Despite the draft South Oxfordshire Local Plan already being highly controversial (not least because of the nature of the proposed allocations and the intervention of the Secretary of State), it became the first to be examined via virtual hearing sessions in July and August.
David Murray-Cox and Tim Burden of Turley participated throughout the examination, supported by Satnam Choongh of No5 Chambers. Here we set out some initial thoughts on the examination process (not the Plan itself or the outcome), and whether there are any points which might influence future events.
The Planning Inspectorate should be praised for putting the processes in place so that examinations can be held virtually and the process of plan-making can continue. Cameras and microphones were turned off by individuals not participating, and the usual flurry of ‘toblerone-waving’ was replaced by an electronic hand. The examination may have worked from a technical perspective, but in comparison to the (old?) ‘normal’ way in which they are held, it felt as though the debate was somewhat stifled. The nature of the virtual examination process, and the inevitable technical hiccups along the way meant that there was more limited time for proper debate.
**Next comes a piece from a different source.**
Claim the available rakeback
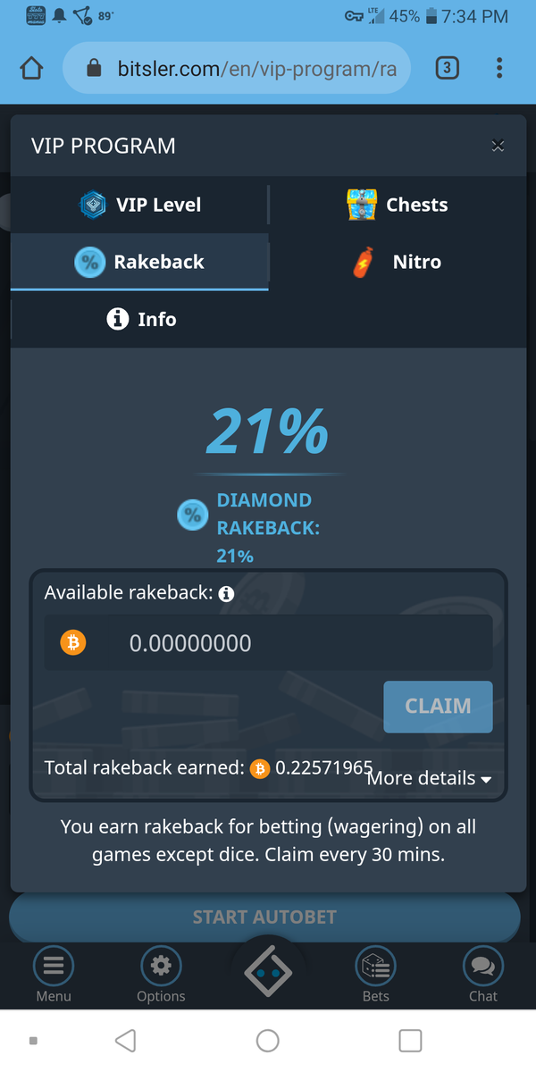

Our view is that the ability for participants to make real criticisms of the Plan was curtailed in comparison to physical examinations. As is the norm for these events, the discussion was strongly led by the Inspector, but with a restricted number of attendees, a strict timetable, and little time left for the council to make any rebuttal to comments made by participants in the sessions, the examination felt stilted. Indeed, the significant involvement of counsel instructed by the promoters of favoured sites led to them effectively running the council’s arguments for them. Whether this is the way forward for examinations remains to be seen, but clearly in this case at least, the council’s role in proceedings was notably diminished.
Tuning to the positives, one of the main challenges participants often face is space. Examination venues are often busy, uncomfortable and cramped, with poor Wi-Fi connectivity. Participants in virtual events will find the practicalities of the event mean greater opportunities to have material to hand and prepare their submissions. However, participating without others surrounding you means that any coordinated approaches need to be planned in advance. Our experience has always been that informal discussions between consultants in breaks result in a more thorough examination of the Plan.
Currently, examinations are structured around Inspectors’ matters, issues and questions. The virtual event surely affords the opportunity to explore new ways to carry out examinations and for participants to convey objections, which may be fundamental, but may not fit neatly into the matters the Inspectors wish to debate. In this examination, the Inspector divided one topic session into two days, one for the public to make their case and one for the ‘professionals’. This felt effective and allowed more time for discussion. However, on other days when this was not the case, the ability to participate was limited and too often matters that were clearly pertinent to the topic under discussion were simply not covered.
Perhaps the single most notable step forward was increasing public accessibility to the process. The examination was streamed on YouTube, which allowed participants to watch other sessions remotely, and the wider public to follow from afar. However, these have now been taken down, but would serve as a useful public record. It would be good to see inquiries and hearings similarly streamed online too in the future, as they currently are not. The lack of physical attendance did however take some of the emotion out of the event – which could be viewed positively or negatively! People are passionate about their local areas, but the changed approach did arguably allow the Inspector greater control of proceedings, and a concerted effort to try and limit repetition.
One of the challenges that an updated planning system will need to face, if it is to be truly plan-led, is to ensure inclusivity and access to the Plan-making process. It is rare to see younger members of the public participating in ‘physical’ Local Plan examinations and it was noticeable that there was a wider and more diverse list of attendees. To speed up the system, increase participation and allow better outcomes is possibly the greatest challenge the Planning White Paper sets itself. The plan-making process is currently somewhat impenetrable, and the council uploading documents minutes before a Hearing commences needs to be addressed in order to ensure transparency and the ability to interrogate them.
Examination sessions are planned for other Local Plans, with Tonbridge and Malling Council and further Hearings at Royal Borough Windsor and Maidenhead, as well as the long-awaited Chiltern/South Bucks Duty to Cooperate discussion. For those about to attend their first virtual examination, we would make a few suggestions. You will likely have one opportunity to speak per question. Pre-write your script and have document references to hand. By reading directly off your screen, rather than paper copies, you will also be looking at your monitor and other attendees. A well-lit room with appropriate backdrop and good internet connections are now essential. As is an ample supply of sustenance!
That the plan-making process can continue is a positive outcome of the use of virtual events. That the first examination involved such a highly controversial plan may be an unfortunate outcome as the public’s concerns about due process, and their concerns over the plan being analysed with rigour may intensify.